Individual terror, far from weakening the State, ultimately strengthens it, providing it with the excuse to reinforce itself with extra emergency powers that very often end up being used against the struggles of the working class. The message of the individual terrorist is ‘leave it to us’. The only role they give to the mass of the people is to stand and watch and applaud. Their actions lower the understanding of workers of the need to struggle. The more ‘effective’ the terrorist act the greater the confusion and disorientation it produces among the working class. This is borne out by this latest attack which goes beyond individual terror in its scale and it ‘effectiveness’.

At first it created shock and confusion among the US ruling class. But as the dust has settled the Bush administration has emerged strengthened, able to whip up patriotic fervour and a mood of national unity. The attack has given the excuse for more repressive measures, not just from the US but also from other owers.

International measures against ‘terrorism’ are being discussed. The repression will be felt far beyond the shores of the US. Already Muslims have been attacked in a number of countries as racist ideas develop on the back of the huge propaganda effort aimed at demonising a whole people in order to maintain the mood for military retaliation.

And the post Vietnam reluctance of the US people to commit ground troops to a war abroad that might result in sustained casualties has been partially evaporated in the wave of anger that these attacks have produced. The disorientating effects on the working class and anti capitalist movements are already clear. The anti capitalist demonstration that was due to be held in Washington at the end of September promised to rival Genoa in its size will not now take place.

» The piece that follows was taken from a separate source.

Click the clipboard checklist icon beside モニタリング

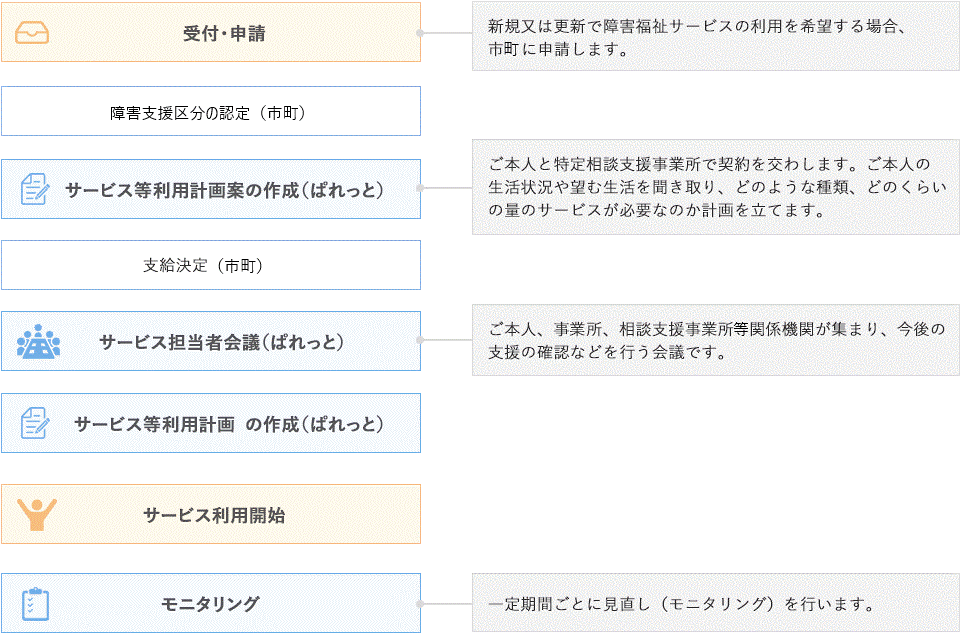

The US working class, along with workers across the world, is facing an economic recession, a recession that had begun before these attacks, but may be made more severe by them. It will now be harder for the working class to resist the job losses and attacks on living standards that recession will bring.

All these effects will be temporary. The working class will regain its confidence and will again take the road of struggle. What these attacks have done is make this more difficult. Does this mean that our message to the peoples of the ex colonial world is to preach passivity and an acceptance of ‘their lot’? No. We are for mass struggles of the working class and the other oppressed sections of these societies to shake off the political and economic yoke of capitalism. The big battles that have shaken much of Latin America in opposition to the neo liberal policies dictated by world capitalist institutions like the IMF and World Bank have shaken capitalism and at the same time have struck a chord of sympathy among the working class in the advanced capitalist countries.

Mass struggle by the peoples of the ex colonial world for socialist change accompanied by an appeal to the working class of the west for support would have a decisive and positive impact, not the decisive but negative impact of these latest actions.